Perbedaan Pengaruh Continuous Running Dan Skipping Terhadap Peningkatan Vo₂ Max Pada Pemain Sepak Bola
DOI:
https://doi.org/10.61878/bnj.v8i2b.899Keywords:
VO₂ Max, continuous running, skipping, pemain sepak bola, daya tahan aerobik.Abstract
Kemampuan daya tahan aerobik yang optimal sangat diperlukan oleh
pemain sepak bola untuk mempertahankan performa selama latihan maupun pertandingan.
Kapasitas aerobik yang kurang baik dapat menyebabkan kelelahan lebih cepat sehingga
menurunkan efektivitas permainan. Continuous running dan skipping merupakan metode
latihan aerobik yang sering digunakan untuk meningkatkan kapasitas kardiorespirasi yang
tercermin melalui nilai VO₂Max. Tujuan: Mengetahui pengaruh Continuous running dan
skipping terhadap peningkatan VO₂ Max serta mengetahui perbedaan pengaruh kedua
latihan tersebut pada pemain sepak bola usia 13–15 tahun di Sekolah Sepak Bola
Kridhaning Karsa Ksatria (KKK). Metode: Penelitian ini menggunakan metode quasi
experimental dengan rancangan pre-test and post-test two group design. Sampel penelitian
berjumlah 18 pemain sepak bola yang dibagi menjadi dua kelompok, yaitu kelompok
Continuous running (n=9) dan kelompok skipping (n=9).
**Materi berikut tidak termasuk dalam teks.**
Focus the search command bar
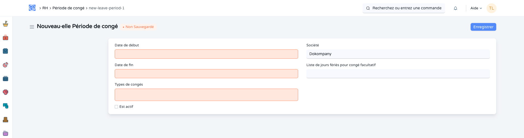 [x=404, y=8]
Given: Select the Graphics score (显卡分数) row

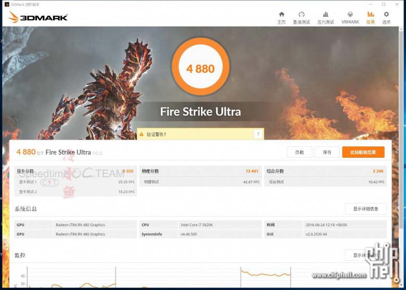Looking at the screenshot, I should tap(76, 171).
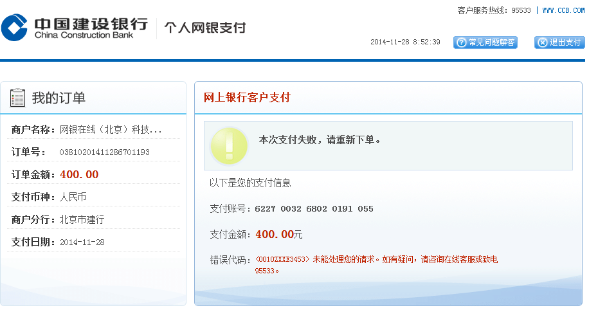Viewport: 589px width, 310px height.
Task: Click the 个人网银支付 page title
Action: coord(205,28)
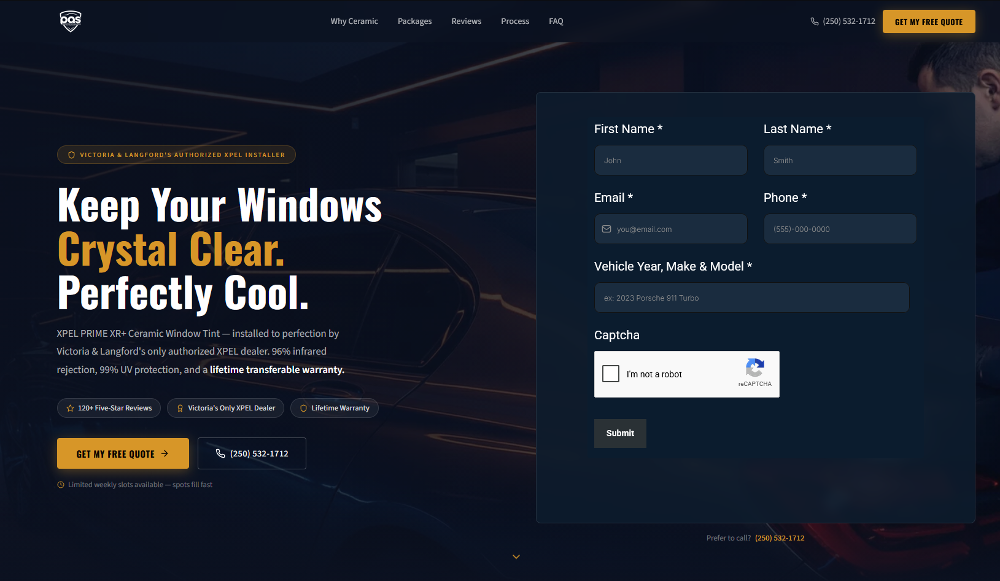Click the DAS shield logo
This screenshot has width=1000, height=581.
70,20
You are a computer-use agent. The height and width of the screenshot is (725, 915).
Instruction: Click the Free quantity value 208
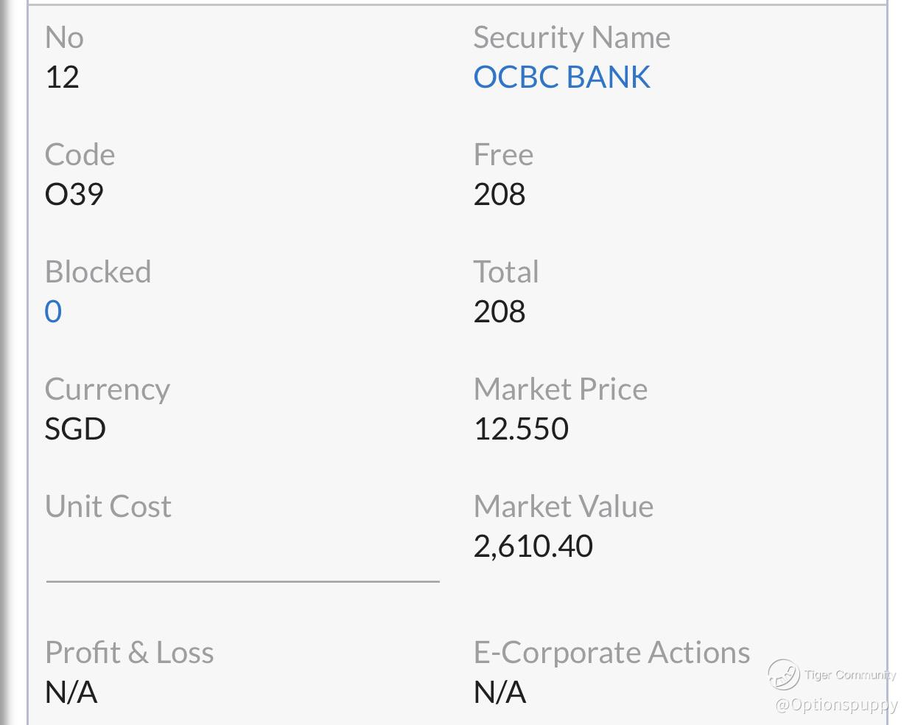(x=499, y=195)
Intervensi diberikan selama 4
minggu dengan frekuensi latihan 3 kali per minggu. Pengukuran VO₂ Max dilakukan
menggunakan Cooper Test 12 menit sebelum dan sesudah perlakuan. Analisis data
menggunakan uji Wilcoxon Signed-Rank Test dan Mann–Whitney U Test. Hasil: Hasil uji
Wilcoxon Signed-Rank Test menunjukkan bahwa latihan Continuous running berpengaruh
signifikan terhadap peningkatan VO₂ Max pada pemain sepak bola (p=0,007). Latihan
skipping juga berpengaruh signifikan terhadap peningkatan VO₂ Max pada pemain sepak
bola (p=0,007). Hasil uji Mann-Whitney U Test menunjukkan terdapat perbedaan pengaruh
yang signifikan antara latihan Continuous running dan skipping terhadap peningkatan VO₂
Max (p=0,008). Kelompok Continuous running menunjukkan peningkatan VO₂ Max yang
lebih besar dibandingkan kelompok skipping. Kesimpulan: Continuous running dan skipping
sama-sama efektif meningkatkan VO₂ Max pada pemain sepak bola. Namun, Continuous
running lebih efektif dibandingkan skipping dalam meningkatkan VO₂ Max pada pemain
sepak bola usia 13–14 tahun di Sekolah Sepak Bola Kridhaning Karsa Ksatria (KKK).